CodePudding user response:
Another option:
mapply(
\(x, y) max(x[x <= y]),
strsplit(PATH, "-") |> lapply(as.integer),
INDX
)
# [1] 17 88 49
CodePudding user response:
Using purrr::map2_dbl()
:
library(purrr)
PICK <- map2_dbl(
strsplit(PATH, "-"),
INDX,
~ max(
as.numeric(.x)[as.numeric(.x) <= .y]
)
)
# 17 89 49
CodePudding user response:
The below should be reasonably efficient, there is nothing wrong with your approach.
numpath <- sapply(strsplit(PATH, "-"), as.numeric)
maxindexes <- lapply(1:length(numpath), function(x) which(numpath[[x]] <= INDX[x]))

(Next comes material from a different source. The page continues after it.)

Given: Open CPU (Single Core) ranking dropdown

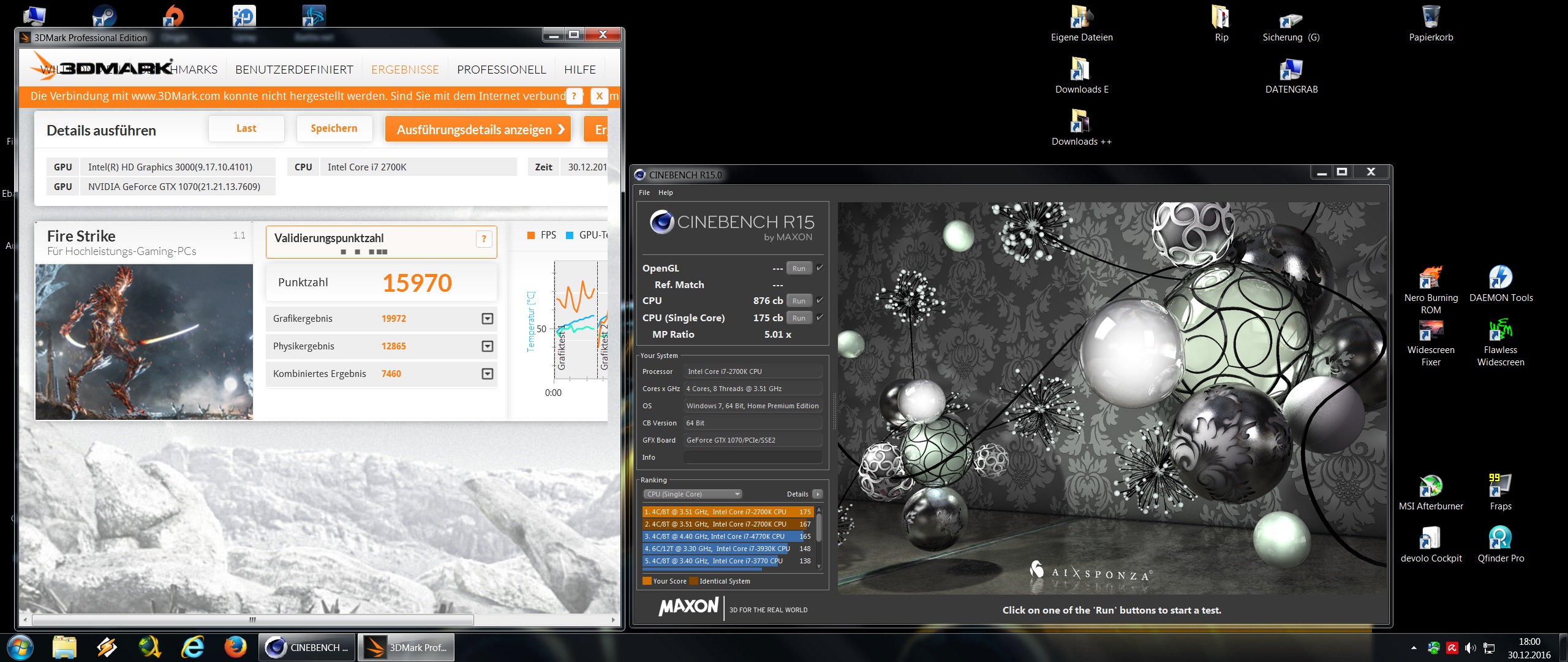Looking at the screenshot, I should [x=693, y=494].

result <- sapply(1:length(numpath), function(x) max(numpath[[x]][maxindexes[[x]]]))
> result
[1] 17 89 49
CodePudding user response:
Using dplyr
library(dplyr)
df |>
rowwise() |>
mutate(across(PATH, ~ {
a = unlist(strsplit(.x, split = "-"))
max(as.numeric(a)[which(as.numeric(a) <= INDX)])
}, .names = "PICK"))
PATH INDX PICK
<chr> <dbl> <dbl>
1 5-8-10-8-17-20 18 17
2 56-85-89-89-0-15-88-10 89 89
3 58-85-89-65-49-51 50 49
CodePudding user response:
You can create a custom function like below:
my_func <- function(vec1, vec2) {
sort(as.numeric(unlist(strsplit(vec1, split = "-")))) -> x
return(x[max(cumsum(x <= vec2))])
}
df$PICK <- sapply(seq_len(nrow(df)), function(i) my_func(df$PATH[i], df$INDX[i]))
which will yield the following output:
# PATH INDX PICK
# 1 5-8-10-8-17-20 18 17
# 2 56-85-89-89-0-15-88-10 89 89
# 3 58-85-89-65-49-51 50 49